On Mon, Mar 04, 2024 at 08:10:30PM +0100, Andrey Albershteyn wrote:
> diff --git a/fs/verity/fsverity_private.h b/fs/verity/fsverity_private.h
> index b3506f56e180..dad33e6ff0d6 100644
> --- a/fs/verity/fsverity_private.h
> +++ b/fs/verity/fsverity_private.h
> @@ -154,4 +154,12 @@ static inline void fsverity_init_signature(void)
>  
>  void __init fsverity_init_workqueue(void);
>  
> +/*
> + * Drop 'block' obtained with ->read_merkle_tree_block(). Calls out back to
> + * filesystem if ->drop_block() is set, otherwise, drop the reference in the
> + * block->context.
> + */
> +void fsverity_drop_block(struct inode *inode,
> +			 struct fsverity_blockbuf *block);
> +
>  #endif /* _FSVERITY_PRIVATE_H */

This should be paired with a helper function that reads a Merkle tree block by
calling ->read_merkle_tree_block or ->read_merkle_tree_page as needed.  Besides
being consistent with having a helper function for drop, this would prevent code
duplication between verify_data_block() and fsverity_read_merkle_tree().

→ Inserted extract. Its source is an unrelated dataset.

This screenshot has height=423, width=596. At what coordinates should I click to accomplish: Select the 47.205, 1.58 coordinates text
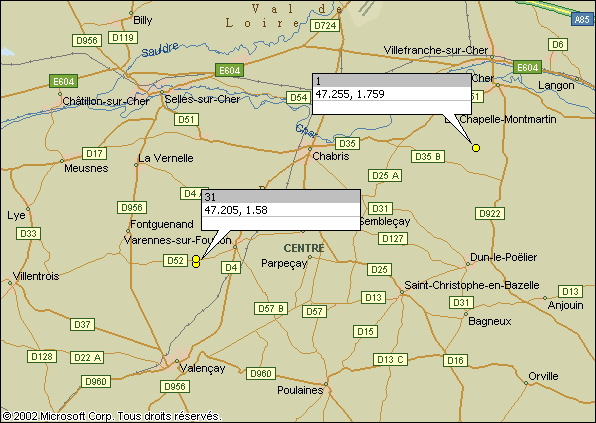[236, 210]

I recommend that it look like this:

int fsverity_read_merkle_tree_block(struct inode *inode, u64 pos,
				    unsigned long ra_bytes,
				    struct fsverity_blockbuf *block);

'pos' would be the byte position of the block in the Merkle tree, and 'ra_bytes'
would be the number of bytes for the filesystem to (optionally) readahead if the
block is not yet cached.  I think that things work out simpler if these values
are measured in bytes, not blocks.  'block' would be at the end because it's an
output, and it can be confusing to interleave inputs and outputs in parameters.

Also, the drop function should be named consistently:

void fsverity_drop_merkle_tree_block(struct inode *inode,
                                     struct fsverity_blockbuf *block);

It would be a bit long, but I think it's helpful for consistency and also
because there are other types of "blocks" that it could be confused with.
(Data blocks, filesystem blocks, internal blocks of the hash function.)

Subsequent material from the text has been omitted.